What you need to do - Without pictures, repeat the lines of the entries from the one containing "Where should I click to: Click" through the last, both ends included, and nothing else.

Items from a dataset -
___
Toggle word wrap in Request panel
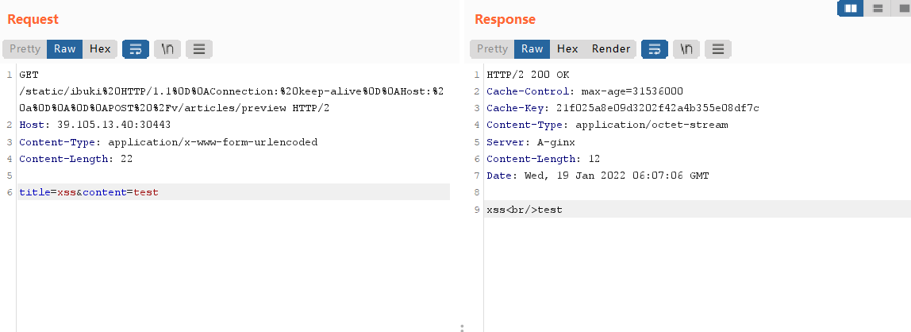This screenshot has width=911, height=332. point(135,49)
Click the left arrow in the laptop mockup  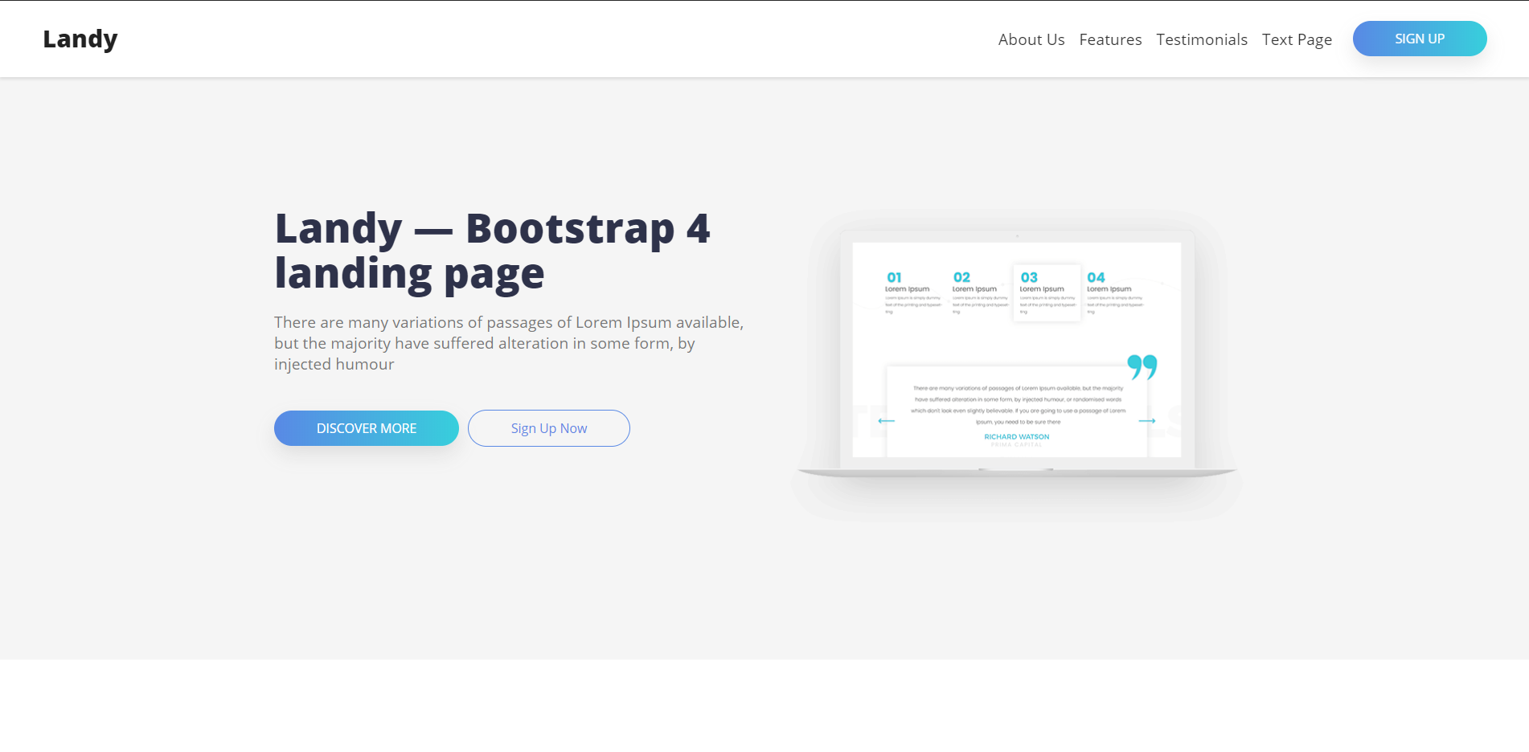(x=886, y=421)
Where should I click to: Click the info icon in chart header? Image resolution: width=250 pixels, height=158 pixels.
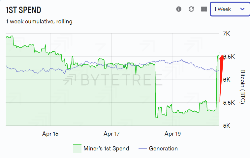(x=179, y=9)
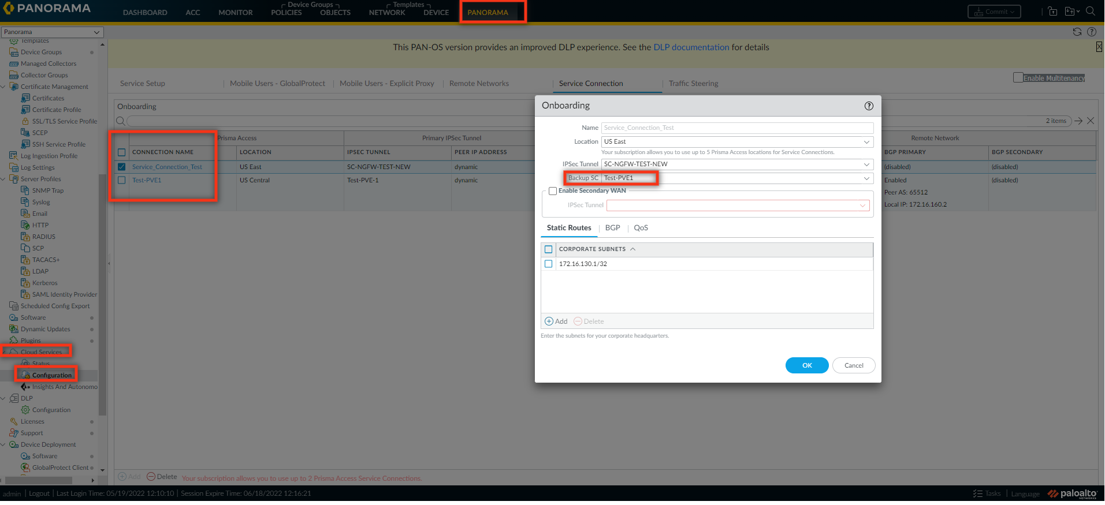Clear the Onboarding search filter
The image size is (1105, 505).
click(1091, 121)
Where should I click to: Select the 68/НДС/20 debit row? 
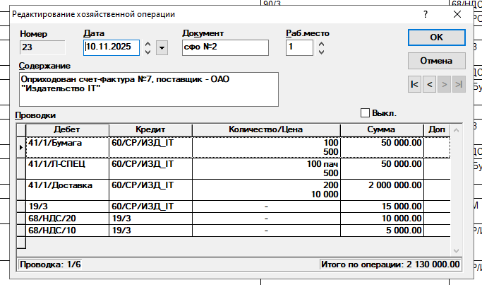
___
Written reply -
Where should I click to: Click the info icon in chart header? Image resolution: width=250 pixels, height=158 pixels.
(x=179, y=9)
Clear the Onboarding search filter
The image size is (1105, 505).
click(1091, 121)
Where should I click to: Select the 68/НДС/20 debit row? 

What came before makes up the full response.